Regular polygons | Geometry | Quantitative reasoning

Regular polygons have special characteristics that often make geometry problems easier to solve.

Definitions

Regular polygon: Any polygon with equal side lengths and equal interior angles

You’ve already seen some regular polygons:

A regular triangle is an equilateral triangle.
A regular quadrilateral is a square.

When you see the word regular in a geometry question, treat it as an important clue. It usually lets you assume equal side lengths (and equal angles), which can simplify the work.

Here are some of the most common regular polygons:

Sides	Name	Interior angle
3	Triangle	60°
4	Square	90°
5	Pentagon	108°
6	Hexagon	120°
8	Octagon	135°
10	Decagon	144°

All regular polygons can be perfectly circumscribed. That means you can draw a circle around the polygon so that every vertex lies exactly on the circle. Some irregular polygons can also be circumscribed, but not all of them.

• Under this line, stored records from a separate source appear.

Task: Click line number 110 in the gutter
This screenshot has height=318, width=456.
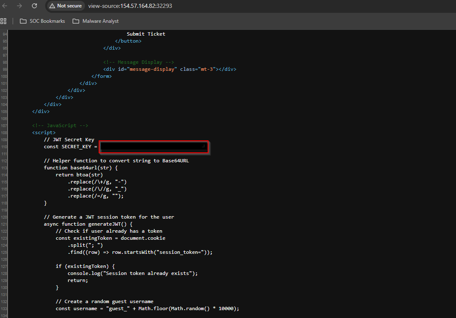Action: (4, 147)
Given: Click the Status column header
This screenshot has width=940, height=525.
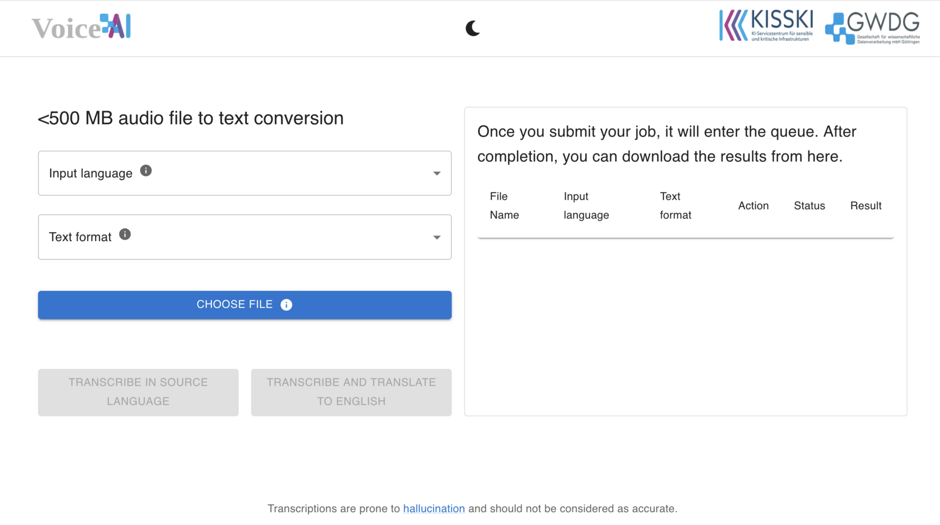Looking at the screenshot, I should pos(809,206).
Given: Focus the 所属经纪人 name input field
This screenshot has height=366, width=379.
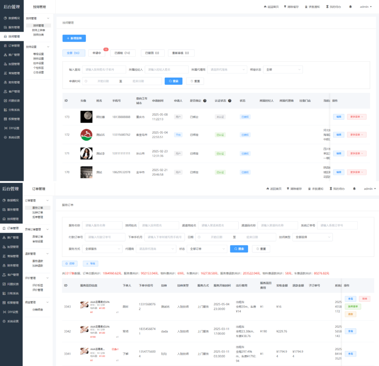Looking at the screenshot, I should (166, 70).
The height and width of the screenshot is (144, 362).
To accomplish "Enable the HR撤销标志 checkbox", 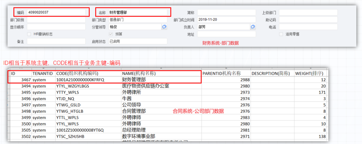I will [29, 34].
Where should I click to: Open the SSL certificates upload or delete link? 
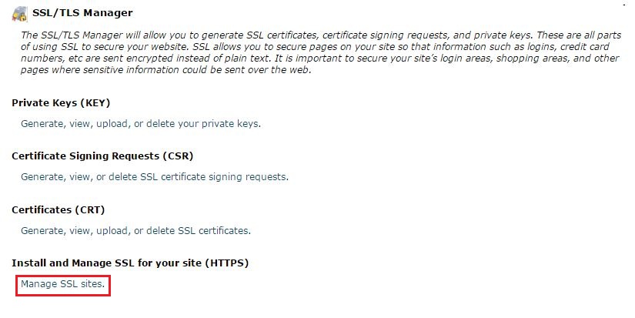pos(135,230)
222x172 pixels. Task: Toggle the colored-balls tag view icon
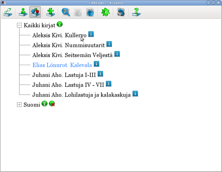(x=35, y=12)
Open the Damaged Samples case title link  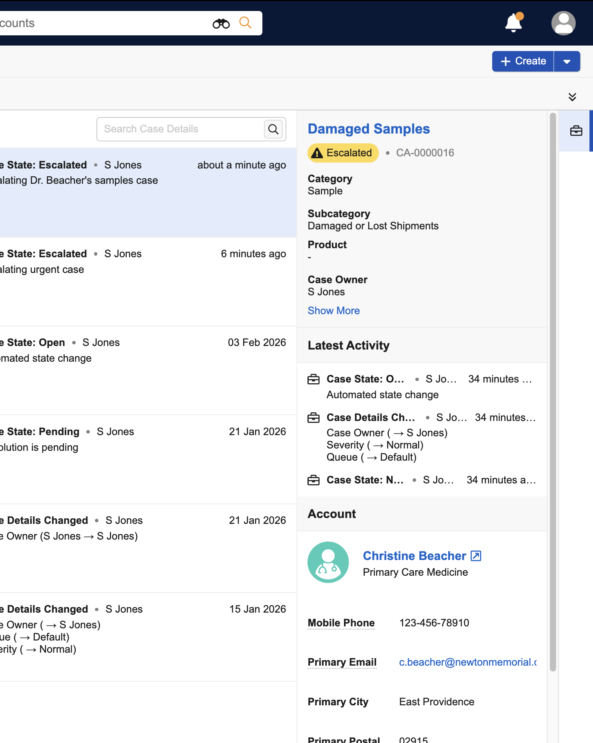tap(369, 129)
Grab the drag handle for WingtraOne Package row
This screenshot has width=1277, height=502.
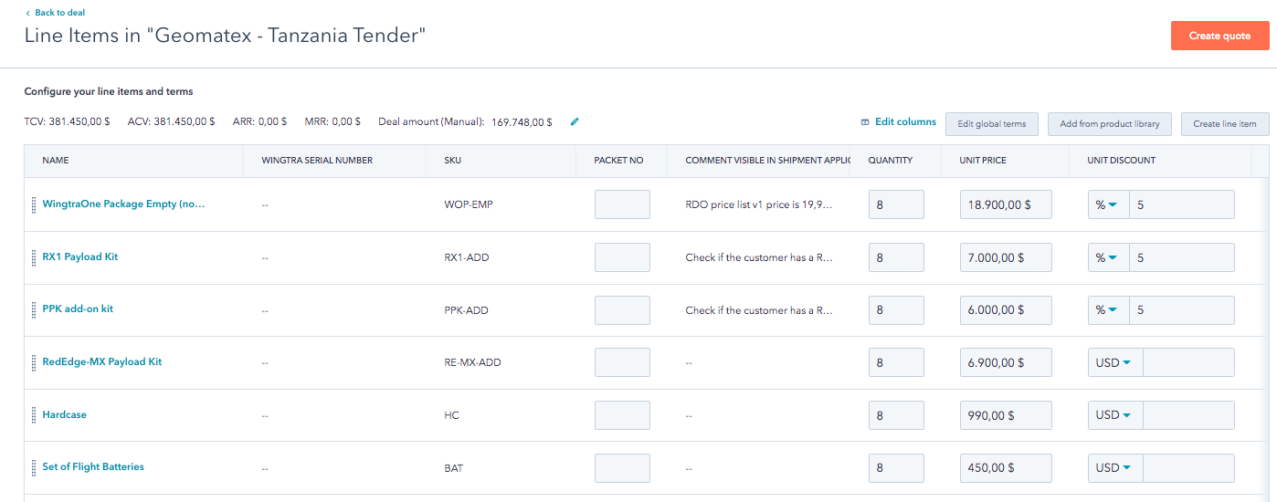point(34,204)
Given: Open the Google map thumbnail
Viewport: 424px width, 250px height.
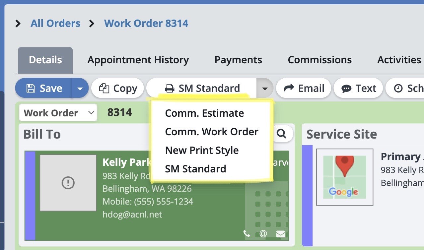Looking at the screenshot, I should [345, 177].
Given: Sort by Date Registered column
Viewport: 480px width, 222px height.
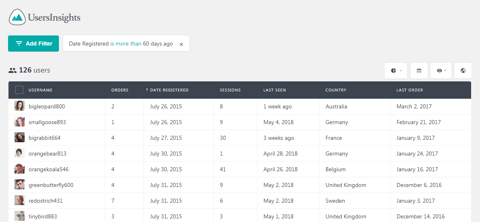Looking at the screenshot, I should pos(167,90).

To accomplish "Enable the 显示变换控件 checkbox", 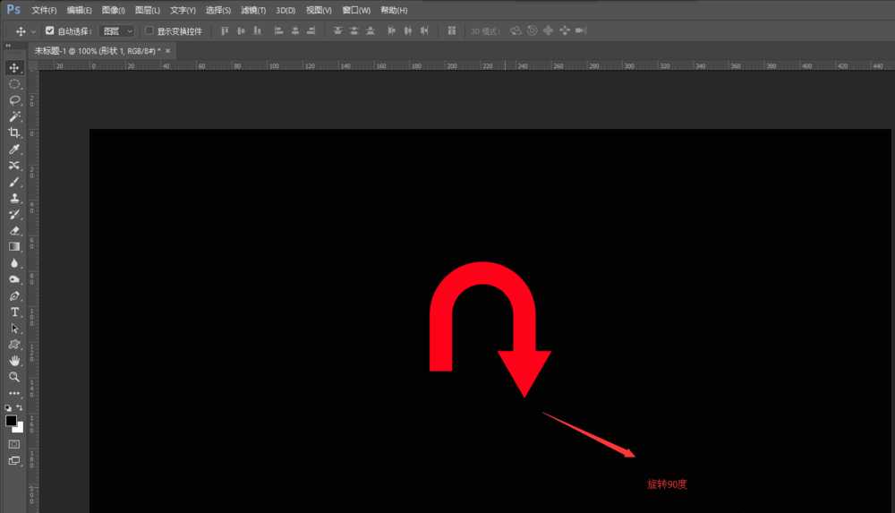I will [x=149, y=30].
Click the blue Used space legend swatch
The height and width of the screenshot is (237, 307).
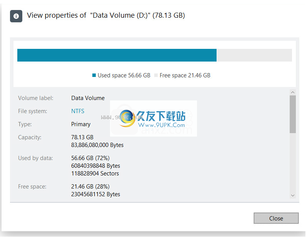click(94, 75)
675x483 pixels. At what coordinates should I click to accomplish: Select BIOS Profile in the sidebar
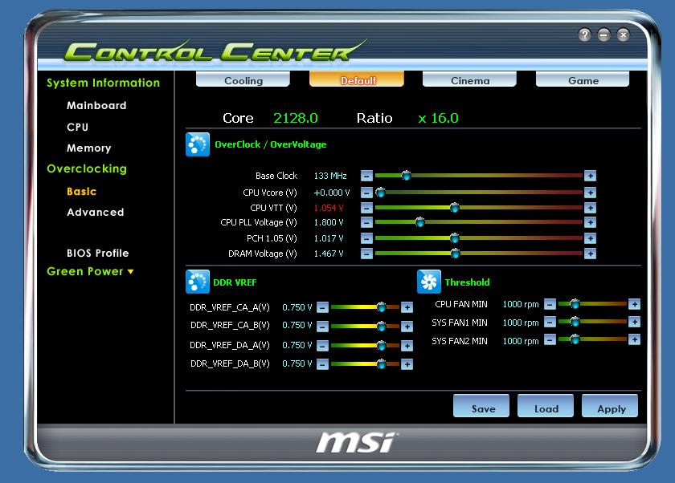(99, 253)
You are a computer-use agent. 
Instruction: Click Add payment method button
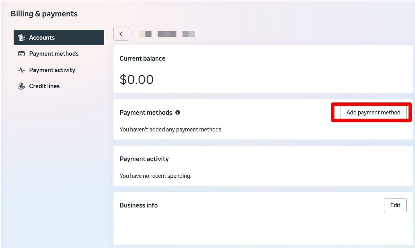[x=373, y=113]
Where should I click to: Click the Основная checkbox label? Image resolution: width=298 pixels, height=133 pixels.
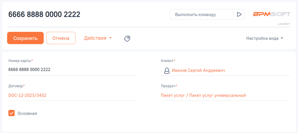(x=27, y=114)
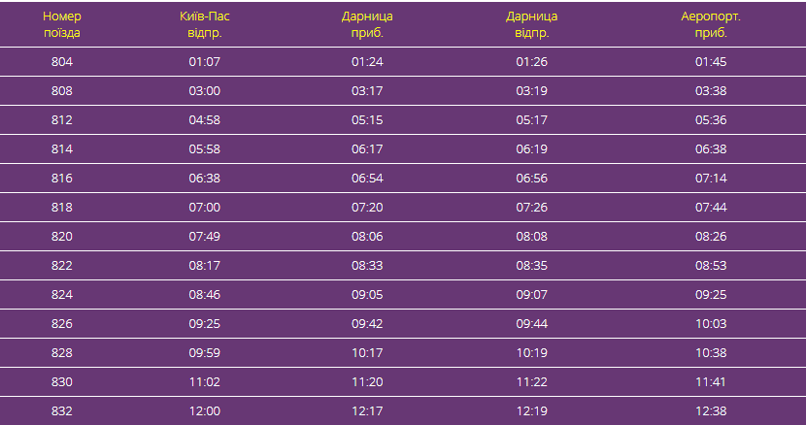Click the 08:53 airport arrival time

(711, 266)
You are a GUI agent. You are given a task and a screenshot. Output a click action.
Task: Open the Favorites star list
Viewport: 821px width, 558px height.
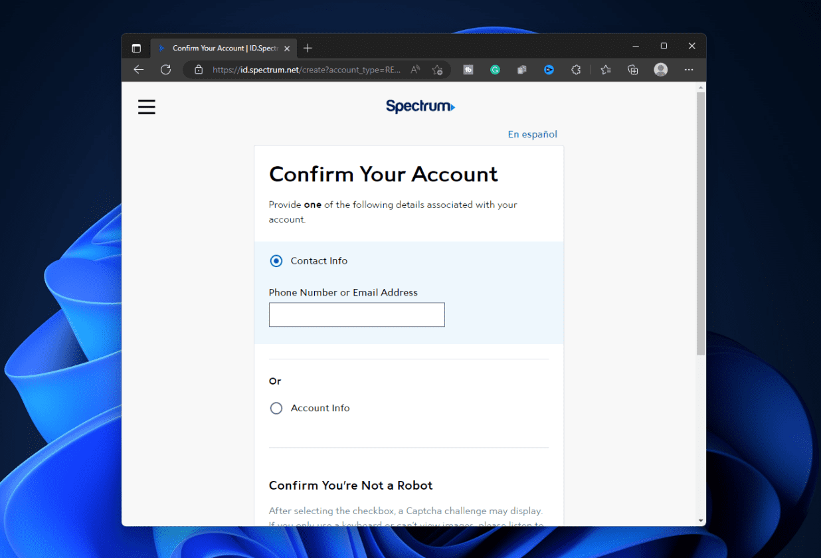606,70
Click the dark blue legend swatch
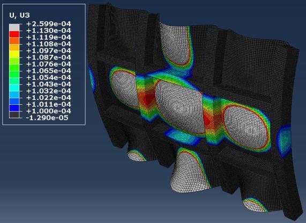The image size is (306, 223). pyautogui.click(x=14, y=107)
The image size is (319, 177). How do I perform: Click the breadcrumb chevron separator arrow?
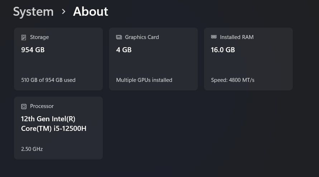64,12
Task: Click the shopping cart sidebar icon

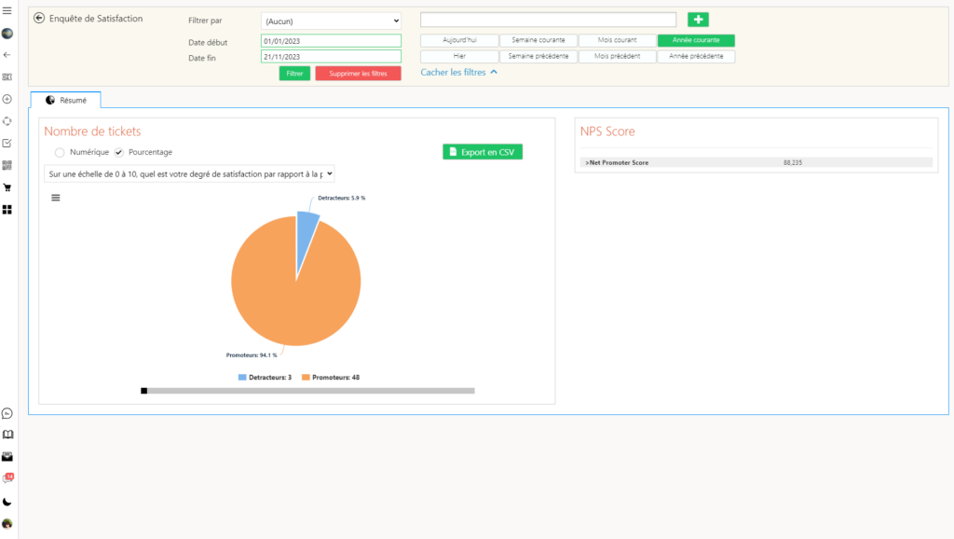Action: 7,187
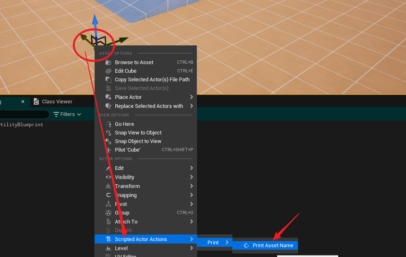
Task: Choose Print Asset Name
Action: (x=272, y=245)
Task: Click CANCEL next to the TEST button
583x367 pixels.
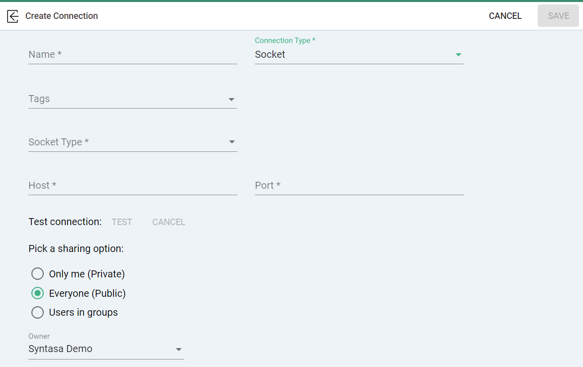Action: coord(169,222)
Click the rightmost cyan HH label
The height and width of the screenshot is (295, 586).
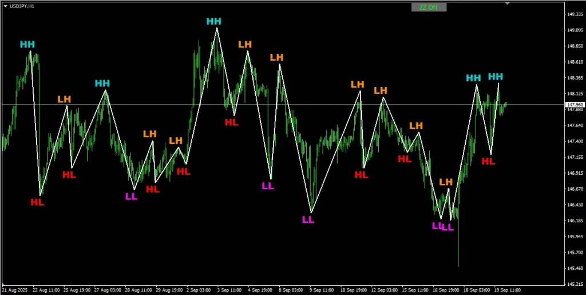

Regular quadrilateral a.k.a. square circumscribed by a circle The figure directly above shows a circumscribed regular quadrilateral (a square).

Irregular quadrilateral not circumscribed by a circle The figure directly above shows an irregular quadrilateral that is not circumscribed.

Let’s see how regular polygons might appear in an example question.

The triangle and quadrilateral shown below are regular polygons. The area of the quadrilateral is twice as large as the area of the triangle.

Quantity A: $b$
Quantity B: $z$

Regular triangle and quadrilateral with highlighted areas

Ready for the answer?

(spoiler)

Answer: Quantity A is greater

First, use the fact that the shapes are regular. That tells you all side lengths within each shape are equal.

$a = b = c w = x = y = z$

Now recall the area formulas:

$A_{△} = bh /2$
$A_{□} = s^{2}$

The question says the area of the square is twice the area of the triangle. Write that relationship as an equation.

$A_{□} s^{2} s^{2} = 2 * A_{△} = 2 * bh /2 = bh$

We’re asked to compare $b$ and $z$ . Interpreting the labels helps:

Quantity A: $b$ (a side of the triangle)
Quantity B: $z$ (a side of the square)

Because the triangle is regular (equilateral), its height is shorter than its base. So the base is greater than the height, and since all sides are equal, $b$ is also greater than the height.

Regular triangle with ascender

Now go back to the equation $s^{2} = bh$ . Since $b > h$ , the product $bh$ is less than $b^{2}$ . That means:

$s^{2} = bh < b^{2}$

Taking positive square roots gives $s < b$ . Also, since $w = x = y = z = s$ , we have $z = s$ . Therefore, $b > z$ , so Quantity A is greater.

GRE figures are not drawn to scale, but you can sketch what this would look like if it were drawn to scale:

Regular triangle with half the area of a square

For the triangle to have half the area of the square, the base needs to be a little bigger than the height, which matches what you’d expect for an equilateral triangle.